Just wanted to drop a link to this new paper that tries to improve CoT performance by identifying and fixing inconsistencies in the reasoning process. This wouldn't necessarily solve the problem in your paper, unless the critic managed to identify that the generator was biased by your suggestion in the original prompt. Still, interesting stuff!
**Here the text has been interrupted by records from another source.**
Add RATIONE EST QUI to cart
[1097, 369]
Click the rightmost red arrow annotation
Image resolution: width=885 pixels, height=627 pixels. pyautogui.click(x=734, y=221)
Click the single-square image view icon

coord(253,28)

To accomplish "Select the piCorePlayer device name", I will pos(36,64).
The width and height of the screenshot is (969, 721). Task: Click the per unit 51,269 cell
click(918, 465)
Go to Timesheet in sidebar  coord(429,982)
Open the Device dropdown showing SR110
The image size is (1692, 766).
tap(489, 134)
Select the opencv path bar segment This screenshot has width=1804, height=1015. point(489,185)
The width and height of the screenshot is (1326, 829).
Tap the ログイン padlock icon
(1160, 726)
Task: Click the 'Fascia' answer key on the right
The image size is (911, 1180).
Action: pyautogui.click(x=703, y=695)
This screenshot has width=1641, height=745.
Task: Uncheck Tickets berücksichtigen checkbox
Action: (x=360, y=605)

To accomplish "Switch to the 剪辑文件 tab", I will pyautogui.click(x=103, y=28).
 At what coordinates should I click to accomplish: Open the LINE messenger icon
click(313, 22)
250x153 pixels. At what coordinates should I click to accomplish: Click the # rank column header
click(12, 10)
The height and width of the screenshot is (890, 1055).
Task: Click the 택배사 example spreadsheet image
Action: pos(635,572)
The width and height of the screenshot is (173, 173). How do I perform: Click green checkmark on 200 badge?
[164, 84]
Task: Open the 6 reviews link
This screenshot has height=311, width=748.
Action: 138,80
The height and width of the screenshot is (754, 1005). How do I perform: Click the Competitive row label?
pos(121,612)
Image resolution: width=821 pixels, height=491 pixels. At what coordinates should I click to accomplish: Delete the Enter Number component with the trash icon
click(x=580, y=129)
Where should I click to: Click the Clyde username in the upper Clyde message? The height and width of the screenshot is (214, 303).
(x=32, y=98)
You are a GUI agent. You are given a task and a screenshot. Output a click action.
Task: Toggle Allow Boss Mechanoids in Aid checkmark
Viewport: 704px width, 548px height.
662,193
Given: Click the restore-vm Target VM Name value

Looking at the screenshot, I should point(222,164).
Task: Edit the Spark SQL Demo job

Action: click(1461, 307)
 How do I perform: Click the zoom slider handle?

One question for you: Faithful CoT would improve interpretability by allowing us to read off a model‘s thought process. But it’s also likely to improve general capabilities: so far, CoT has been one of the most effective ways to improve mathematical and logical reasoning in LLMs. Do you think improving general reasoning skills of LLMs is dangerous? And if so, then imagine your work inspires more people to work on faithfulness in CoT. Do you expect any acceleration of general capabilities to be outweighed by the benefits to interpretability? For example, if someone wants to misuse an LLM to cause harm, faithful CoT would improve their ability to do so, and the greater ease of interpretability would be little consolation. On balance, do you think it’s worth working on, and what subproblems are particularly valuable from a safety angle? (Trying to make this question tough because I think the issue is tricky and multifaceted, not because I have any gotcha answer.)

Replies from: miles
comment by miles · 2023-06-05T20:22:43.122Z · LW(p) · GW(p)

Thanks! Glad you like it. A few thoughts:

  • CoT is already incredibly hot, I don't think we're adding to the hype. If anything, I'd be more concerned if anyone came away thinking that CoT was a dead-end, because I think doing CoT might be a positive development for safety (as opposed to people trying to get models to do reasoning without externalizing it). 
  • Improving the faithfulness of CoT explanations doesn't mean improving the reasoning abilities of LLMs. It just means making the reasoning process more consistent and predictable. The faithfulness of CoT is fairly distinct from the performance that you get from CoT.  Any work on improving faithfulness would be really helpful for safety and has minimal capability externalities.